BOLD signal changes in the forebrain. The tables (A) show the positive and negative changes in BOLD volume of activation (voxel numbers) for each of the doses of esketamine in areas of the forebrain. Denoted areas are significantly different from vehicle or from each other. (*p < 0.05, 1.0 mg vs vehicle); (#p < 0.05 and ##p < 0.01, 1.0 mg vs 10 mg); (+p < 0.05, 3.3 mg vs 10 mg). The time series below (B) show positive and negative changes in BOLD signal over the 15 min imaging period comparing the 1.0 mg dose of esketamine to vehicle. For positive change in signal, esketamine was greater than vehicle (F _(1,103) = 8.074, p < 0.0054). For negative change in signal, esketamine was greater than vehicle (F _(1,103) = 17.58, p < 0.0001).

FIGURE 6

Bold signal changes in reward areas.
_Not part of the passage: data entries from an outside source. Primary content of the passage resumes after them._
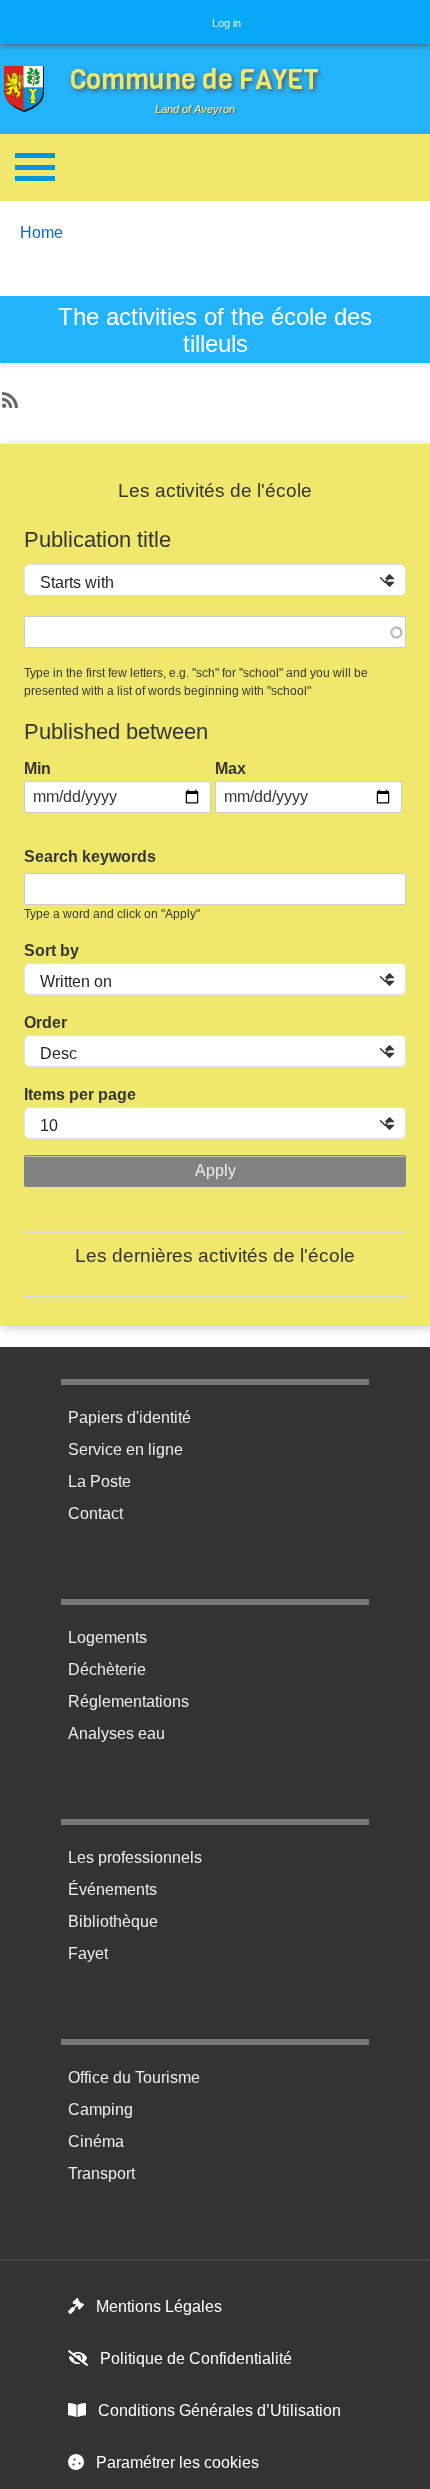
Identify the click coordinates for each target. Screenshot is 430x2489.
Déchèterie (107, 1669)
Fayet (88, 1953)
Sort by (51, 950)
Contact (95, 1513)
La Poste (99, 1481)
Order (45, 1022)
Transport (101, 2173)
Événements (112, 1889)
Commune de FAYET (194, 79)
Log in (226, 23)
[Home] (29, 89)
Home (41, 232)
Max (230, 768)
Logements (107, 1637)
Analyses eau (116, 1733)
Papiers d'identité (129, 1417)
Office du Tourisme (134, 2077)
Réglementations (128, 1701)
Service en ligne (125, 1449)
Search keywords (90, 856)
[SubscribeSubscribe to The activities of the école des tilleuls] (8, 395)
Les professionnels (135, 1857)
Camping (100, 2109)
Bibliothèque (113, 1921)
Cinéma (96, 2141)
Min (37, 768)
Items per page (80, 1094)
The tables (A) show the positive and negative changes in BOLD volume of activation (voxel numbers) for each of the doses of esketamine in the areas of reward circuitry. Denoted areas are significantly different from vehicle. (*p < 0.05, 1.0 mg vs Veh, 10 mg vs Veh). There was no significant difference in positive or negative BOLD signal over time (B) between vehicle and esketamine (2‐way ANOVA, F _(1,73) = 1.431, p = .2355; F _(1,73) = 3.321, p = .0725, respectively).